The survey also highlighted the fact that there had been an almost complete lack of maintenance of primary school buildings and indicated that most primary schools in the country required some degree of renovation or maintenance work.  The funds available under TESP however would have only been sufficient to cover the cost of the renovation of a small number of schools given the prevailing very high construction costs.

It was recommended therefore that:

  • a small number of schools were completely renovated with any buildings requiring replacement being replaced, with other buildings being renovated to an acceptable level and with the provision of any missing facilities including dependable water supplies and adequate numbers of appropriate toilets.  These schools would then have provided models for the renovation of other schools when funds became available. 

  • It was also recommended that all schools selected for renovation under the TESP programme should be renovated to a similar standard and that any new buildings constructed should be simple and economic in terms of design and construction and all buildings should be cyclone and earthquake resistant.


Proposed minimum standards for primary schools were provided together with preliminary designs for primary school facilities and it was proposed that the number and type of facilities to be provided at schools to be renovated should comply with these standards in terms of numbers of classrooms, offices, stores and libraries.

It was suggested that if the Ministry wished to introduce school-based management into primary schools, then schools and communities would have to take responsibility for the maintenance of the school buildings.

It had been proposed that the renovations to the schools to be renovated by TESP would be implemented and managed by the schools or PTAs. The report pointed out however that school facilities in Tonga have to be constructed to a very high standard in order to withstand cyclones and earthquakes and it was not considered realistic for schools and communities to carry out the renovation and construction work themselves.  It was recommended therefore that local contractors should carry out the work and if the schools or PTAs were used to manage the work then they should receive technical assistance in order that the facilities were constructed to an acceptable standard.

Full details of the surveys, findings and recommendations can be found in the two reports that are attached: the May 2006 report and the September 2006 report.

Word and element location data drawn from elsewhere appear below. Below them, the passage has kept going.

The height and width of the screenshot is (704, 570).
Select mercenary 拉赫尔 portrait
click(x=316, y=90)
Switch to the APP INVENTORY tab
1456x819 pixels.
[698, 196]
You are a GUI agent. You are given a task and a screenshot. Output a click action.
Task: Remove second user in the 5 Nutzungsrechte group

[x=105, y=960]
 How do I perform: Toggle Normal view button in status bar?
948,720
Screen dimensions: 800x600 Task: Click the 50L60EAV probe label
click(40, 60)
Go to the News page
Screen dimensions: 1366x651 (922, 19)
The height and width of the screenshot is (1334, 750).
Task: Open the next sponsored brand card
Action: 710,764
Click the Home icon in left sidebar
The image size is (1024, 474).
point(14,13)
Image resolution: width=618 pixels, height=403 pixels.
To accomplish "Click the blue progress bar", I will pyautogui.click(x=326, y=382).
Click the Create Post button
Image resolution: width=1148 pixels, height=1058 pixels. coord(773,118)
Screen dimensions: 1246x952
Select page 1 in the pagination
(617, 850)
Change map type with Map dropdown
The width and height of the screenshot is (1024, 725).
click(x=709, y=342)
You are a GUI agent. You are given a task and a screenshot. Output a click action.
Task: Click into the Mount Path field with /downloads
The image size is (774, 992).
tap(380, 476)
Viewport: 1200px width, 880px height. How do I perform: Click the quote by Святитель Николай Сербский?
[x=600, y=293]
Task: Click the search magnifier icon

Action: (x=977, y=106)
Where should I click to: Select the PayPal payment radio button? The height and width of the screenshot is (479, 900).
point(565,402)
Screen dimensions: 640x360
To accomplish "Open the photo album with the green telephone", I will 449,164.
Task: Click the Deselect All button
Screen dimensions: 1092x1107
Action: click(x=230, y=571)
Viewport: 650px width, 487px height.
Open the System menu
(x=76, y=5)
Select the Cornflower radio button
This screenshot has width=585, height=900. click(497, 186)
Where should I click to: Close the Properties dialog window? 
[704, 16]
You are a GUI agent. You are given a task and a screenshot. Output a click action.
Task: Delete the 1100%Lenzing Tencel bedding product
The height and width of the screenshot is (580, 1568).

The photo gallery below shows some of the common problems, caused by either poor construction or lack of maintenance, seen in primary schools that were visited.


The TESP programme unfortunately ended before any school renovations could be carried out.  The primary school survey was however completed and the results were entered in MEWAC’s school database where they should have provided an invaluable resource for MEWAC and donors when they had funds for renovating existing and/or constructing new primary schools.  The intention was that MEWAC should update the database annually but it is doubtful if this has been done.

The school survey instrument is however still available and would be very useful for any agency considering the upgrading of school facilities in Tonga or elsewhere and is given as a separate attachment here.

The proposed minimum standards and preliminary designs for primary schools should also have provided guidance for MEWAC and donors when renovating existing and/or constructing new primary schools but this unfortunately does not seem to have happened.

There is for instance another donor-funded primary school renovation project underway at present.  It is not known however on what basis the schools have been selected, the designs that are being used are different from those proposed in my reports and the very large, reinforced concrete foundations that are being used for what are simple, single-storey buildings, must be extremely expensive.  I had proposed the use of timber-framed buildings with steel or timber post foundations for the primary schools which would have been simpler and cheaper to construct and have been used successfully many times before in countries subject to earthquakes and cyclones (see for instance the Solomon Islands health project on this web-site).